Press release -
Companies recognize the strategic importance of ESG, but only one in thirteen think they are doing an excellent job on ESG compliance
- Roland Berger study: Corporate leaders today perceive ESG as a challenge second only to the task of managing inflation and price increases
- More than 70% of companies are legally obligated to meet ESG requirements; sustainability matters offer additional potential to add value when tackled strategically
- Best-in-class ESG performers have an organizational structure and corporate culture committed to ESG, as well as proactive engagement at leadership level and advanced technology
Munich, October 2024: Meeting ESG requirements and standards is perceived as one of the most pressing challenges to corporate organizations – surpassed only by the immediate concerns of inflation and price increases. Nevertheless, more than 40% of companies feel they are not yet performing well on ESG (Environment, Social, Governance), and only one in thirteen (7.6%) think they are doing an “excellent” job. These are among the findings of a Roland Berger study for which the authors surveyed managers and employees at 158 international companies to determine how ESG requirements are being implemented. The study also highlights what distinguishes the front-runners from those lagging behind on implementation: Crucial aspects are the right structures, informed and engaged leadership, advanced technologies, and a culture in which ESG principles are acknowledged and ingrained.

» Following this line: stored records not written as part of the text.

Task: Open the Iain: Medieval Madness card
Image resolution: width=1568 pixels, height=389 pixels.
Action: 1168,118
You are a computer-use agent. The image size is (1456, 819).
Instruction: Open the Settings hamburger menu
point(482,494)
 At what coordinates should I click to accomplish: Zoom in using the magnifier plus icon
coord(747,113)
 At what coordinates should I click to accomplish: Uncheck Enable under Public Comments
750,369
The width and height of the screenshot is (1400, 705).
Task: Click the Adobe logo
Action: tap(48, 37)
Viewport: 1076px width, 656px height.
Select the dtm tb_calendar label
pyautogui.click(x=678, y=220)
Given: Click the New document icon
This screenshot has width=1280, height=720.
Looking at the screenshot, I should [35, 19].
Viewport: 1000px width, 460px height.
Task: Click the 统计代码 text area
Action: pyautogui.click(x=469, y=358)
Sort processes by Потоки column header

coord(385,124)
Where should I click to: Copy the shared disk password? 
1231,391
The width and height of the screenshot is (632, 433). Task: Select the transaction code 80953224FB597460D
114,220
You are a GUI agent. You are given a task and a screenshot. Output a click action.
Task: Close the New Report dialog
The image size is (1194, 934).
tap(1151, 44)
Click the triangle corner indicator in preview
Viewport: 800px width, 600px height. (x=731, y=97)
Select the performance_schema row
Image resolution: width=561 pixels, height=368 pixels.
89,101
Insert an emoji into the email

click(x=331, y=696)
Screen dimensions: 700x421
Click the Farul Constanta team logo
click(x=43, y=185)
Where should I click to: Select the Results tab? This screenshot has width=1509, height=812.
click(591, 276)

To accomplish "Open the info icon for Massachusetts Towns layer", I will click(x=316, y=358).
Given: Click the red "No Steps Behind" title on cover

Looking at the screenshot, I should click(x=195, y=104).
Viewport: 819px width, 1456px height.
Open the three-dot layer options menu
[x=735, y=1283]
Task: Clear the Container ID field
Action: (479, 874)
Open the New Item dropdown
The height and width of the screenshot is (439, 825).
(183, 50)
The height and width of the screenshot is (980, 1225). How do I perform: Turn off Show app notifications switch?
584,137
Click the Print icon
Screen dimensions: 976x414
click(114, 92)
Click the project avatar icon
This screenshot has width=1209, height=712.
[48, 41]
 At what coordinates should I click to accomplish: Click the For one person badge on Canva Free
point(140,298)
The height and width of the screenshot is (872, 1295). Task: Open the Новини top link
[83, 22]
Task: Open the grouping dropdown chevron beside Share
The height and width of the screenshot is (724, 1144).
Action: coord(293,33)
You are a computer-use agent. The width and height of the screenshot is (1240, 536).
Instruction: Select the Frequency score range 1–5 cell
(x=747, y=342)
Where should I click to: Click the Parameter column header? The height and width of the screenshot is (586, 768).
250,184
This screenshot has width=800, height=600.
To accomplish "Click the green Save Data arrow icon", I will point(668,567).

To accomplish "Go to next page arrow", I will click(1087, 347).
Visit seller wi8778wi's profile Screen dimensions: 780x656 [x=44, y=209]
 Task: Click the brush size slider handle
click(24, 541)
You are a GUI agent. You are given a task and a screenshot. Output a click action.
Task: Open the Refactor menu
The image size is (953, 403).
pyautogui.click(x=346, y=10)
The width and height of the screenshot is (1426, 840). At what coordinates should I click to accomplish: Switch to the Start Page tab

"More than 70% of European companies are legally required to comply with the EU's new Corporate Sustainability Reporting Directive (CSRD)," said Andreas Stocker, Partner at Roland Berger. "And even businesses that are not obligated must engage with it – for instance because their status as suppliers makes them indirectly impacted by it. That is why it is such an important topic for corporate leaders." In total, 23% of respondents cited meeting all ESG requirements and standards as the biggest challenge facing their company in the next three to five years, only marginally surpassed by the most critical challenge currently, which is managing inflation and price increases, cited by 25%. These are followed at some distance by digitalization (19%) and geopolitical risks (16%).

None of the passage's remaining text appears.